Exercise details: Transcribe the listing precisely, entry by entry.

Data under study:
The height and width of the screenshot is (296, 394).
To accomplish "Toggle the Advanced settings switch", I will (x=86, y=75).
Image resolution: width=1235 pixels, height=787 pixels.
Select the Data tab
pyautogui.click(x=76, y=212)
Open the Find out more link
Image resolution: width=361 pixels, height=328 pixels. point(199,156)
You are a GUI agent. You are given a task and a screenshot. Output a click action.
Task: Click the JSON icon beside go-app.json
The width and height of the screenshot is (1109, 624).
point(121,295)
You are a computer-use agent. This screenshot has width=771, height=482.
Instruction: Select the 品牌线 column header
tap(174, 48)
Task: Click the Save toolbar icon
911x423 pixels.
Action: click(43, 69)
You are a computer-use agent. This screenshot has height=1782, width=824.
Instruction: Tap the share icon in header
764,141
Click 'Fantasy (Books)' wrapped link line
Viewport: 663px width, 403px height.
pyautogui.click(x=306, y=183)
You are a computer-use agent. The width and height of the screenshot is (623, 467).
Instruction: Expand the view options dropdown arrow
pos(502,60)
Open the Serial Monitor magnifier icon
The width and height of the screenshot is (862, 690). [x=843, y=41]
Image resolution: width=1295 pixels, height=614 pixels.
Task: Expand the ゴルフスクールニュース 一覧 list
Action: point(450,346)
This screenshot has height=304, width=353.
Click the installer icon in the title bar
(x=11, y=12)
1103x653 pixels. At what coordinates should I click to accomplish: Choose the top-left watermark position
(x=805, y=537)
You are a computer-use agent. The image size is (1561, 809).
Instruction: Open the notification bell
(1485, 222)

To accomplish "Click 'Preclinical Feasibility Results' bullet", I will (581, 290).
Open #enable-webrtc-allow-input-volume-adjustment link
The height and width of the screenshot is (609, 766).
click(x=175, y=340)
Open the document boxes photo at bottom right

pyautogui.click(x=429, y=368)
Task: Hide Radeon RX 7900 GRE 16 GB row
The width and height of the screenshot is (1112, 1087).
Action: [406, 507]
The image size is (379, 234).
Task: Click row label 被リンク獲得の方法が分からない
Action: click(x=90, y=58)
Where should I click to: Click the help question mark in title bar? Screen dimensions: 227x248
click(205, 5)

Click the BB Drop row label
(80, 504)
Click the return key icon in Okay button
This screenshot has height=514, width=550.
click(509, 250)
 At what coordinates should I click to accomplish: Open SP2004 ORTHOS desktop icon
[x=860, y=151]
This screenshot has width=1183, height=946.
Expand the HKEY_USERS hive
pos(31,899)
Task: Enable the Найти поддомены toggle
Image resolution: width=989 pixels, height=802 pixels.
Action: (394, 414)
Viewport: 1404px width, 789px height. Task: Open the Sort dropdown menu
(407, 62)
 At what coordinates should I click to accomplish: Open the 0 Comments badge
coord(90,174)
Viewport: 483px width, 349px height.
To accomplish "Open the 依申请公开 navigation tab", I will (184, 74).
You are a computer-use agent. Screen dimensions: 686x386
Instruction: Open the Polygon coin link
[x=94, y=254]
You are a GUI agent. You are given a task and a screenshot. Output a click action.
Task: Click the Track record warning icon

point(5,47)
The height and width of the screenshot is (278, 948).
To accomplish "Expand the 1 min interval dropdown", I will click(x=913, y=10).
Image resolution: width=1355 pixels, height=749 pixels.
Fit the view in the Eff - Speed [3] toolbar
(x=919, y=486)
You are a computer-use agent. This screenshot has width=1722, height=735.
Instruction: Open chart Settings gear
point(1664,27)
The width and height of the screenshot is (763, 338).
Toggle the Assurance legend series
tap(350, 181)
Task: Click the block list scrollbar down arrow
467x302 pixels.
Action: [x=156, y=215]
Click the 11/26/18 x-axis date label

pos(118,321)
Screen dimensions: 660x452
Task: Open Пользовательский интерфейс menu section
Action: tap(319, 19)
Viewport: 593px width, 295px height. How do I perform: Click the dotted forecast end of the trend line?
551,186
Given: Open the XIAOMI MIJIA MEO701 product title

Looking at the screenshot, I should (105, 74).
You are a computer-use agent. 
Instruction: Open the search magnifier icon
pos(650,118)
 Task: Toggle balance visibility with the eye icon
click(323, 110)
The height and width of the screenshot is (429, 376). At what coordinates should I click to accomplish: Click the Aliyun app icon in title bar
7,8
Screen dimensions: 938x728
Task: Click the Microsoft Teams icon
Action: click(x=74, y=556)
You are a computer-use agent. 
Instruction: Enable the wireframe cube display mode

Task output:
The height and width of the screenshot is (296, 394).
To accomplish "Toggle the Advanced settings switch", I will (x=86, y=75).
Image resolution: width=1235 pixels, height=787 pixels.
Select the Data tab
pyautogui.click(x=76, y=212)
Open the Find out more link
Image resolution: width=361 pixels, height=328 pixels. point(199,156)
You are a GUI agent. You are given a task and a screenshot. Output a click action.
Task: Click the JSON icon beside go-app.json
The width and height of the screenshot is (1109, 624).
point(121,295)
You are a computer-use agent. This screenshot has width=771, height=482.
Instruction: Select the 品牌线 column header
tap(174, 48)
Task: Click the Save toolbar icon
911x423 pixels.
Action: click(43, 69)
You are a computer-use agent. This screenshot has height=1782, width=824.
Instruction: Tap the share icon in header
764,141
Click 'Fantasy (Books)' wrapped link line
Viewport: 663px width, 403px height.
pyautogui.click(x=306, y=183)
You are a computer-use agent. The width and height of the screenshot is (623, 467).
Instruction: Expand the view options dropdown arrow
pos(502,60)
Open the Serial Monitor magnifier icon
The width and height of the screenshot is (862, 690). [x=843, y=41]
Image resolution: width=1295 pixels, height=614 pixels.
Task: Expand the ゴルフスクールニュース 一覧 list
Action: point(450,346)
This screenshot has height=304, width=353.
Click the installer icon in the title bar
(x=11, y=12)
1103x653 pixels. At what coordinates should I click to accomplish: Choose the top-left watermark position
(x=805, y=537)
You are a computer-use agent. The image size is (1561, 809).
Instruction: Open the notification bell
(1485, 222)

To accomplish "Click 'Preclinical Feasibility Results' bullet", I will (581, 290).
Open #enable-webrtc-allow-input-volume-adjustment link
The height and width of the screenshot is (609, 766).
click(x=175, y=340)
Open the document boxes photo at bottom right

pyautogui.click(x=429, y=368)
Task: Hide Radeon RX 7900 GRE 16 GB row
The width and height of the screenshot is (1112, 1087).
Action: [406, 507]
The image size is (379, 234).
Task: Click row label 被リンク獲得の方法が分からない
Action: click(x=90, y=58)
Where should I click to: Click the help question mark in title bar? Screen dimensions: 227x248
click(205, 5)

Click the BB Drop row label
(80, 504)
Click the return key icon in Okay button
This screenshot has height=514, width=550.
click(509, 250)
 At what coordinates should I click to accomplish: Open SP2004 ORTHOS desktop icon
[x=860, y=151]
This screenshot has width=1183, height=946.
Expand the HKEY_USERS hive
pos(31,899)
Task: Enable the Найти поддомены toggle
Image resolution: width=989 pixels, height=802 pixels.
Action: (394, 414)
Viewport: 1404px width, 789px height. Task: Open the Sort dropdown menu
(407, 62)
 At what coordinates should I click to accomplish: Open the 0 Comments badge
coord(90,174)
Viewport: 483px width, 349px height.
To accomplish "Open the 依申请公开 navigation tab", I will (184, 74).
You are a computer-use agent. Screen dimensions: 686x386
Instruction: Open the Polygon coin link
[x=94, y=254]
You are a GUI agent. You are given a task and a screenshot. Output a click action.
Task: Click the Track record warning icon

point(5,47)
The height and width of the screenshot is (278, 948).
To accomplish "Expand the 1 min interval dropdown", I will click(x=913, y=10).
Image resolution: width=1355 pixels, height=749 pixels.
Fit the view in the Eff - Speed [3] toolbar
(x=919, y=486)
You are a computer-use agent. This screenshot has width=1722, height=735.
Instruction: Open chart Settings gear
point(1664,27)
The width and height of the screenshot is (763, 338).
Toggle the Assurance legend series
tap(350, 181)
Task: Click the block list scrollbar down arrow
467x302 pixels.
Action: [x=156, y=215]
Click the 11/26/18 x-axis date label

pos(118,321)
Screen dimensions: 660x452
Task: Open Пользовательский интерфейс menu section
Action: tap(319, 19)
Viewport: 593px width, 295px height. How do I perform: Click the dotted forecast end of the trend line?
551,186
Given: Open the XIAOMI MIJIA MEO701 product title

Looking at the screenshot, I should (105, 74).
You are a computer-use agent. 
Instruction: Open the search magnifier icon
pos(650,118)
 Task: Toggle balance visibility with the eye icon
click(323, 110)
The height and width of the screenshot is (429, 376). At what coordinates should I click to accomplish: Click the Aliyun app icon in title bar
7,8
Screen dimensions: 938x728
Task: Click the Microsoft Teams icon
Action: click(x=74, y=556)
You are a computer-use agent. 
Instruction: Enable the wireframe cube display mode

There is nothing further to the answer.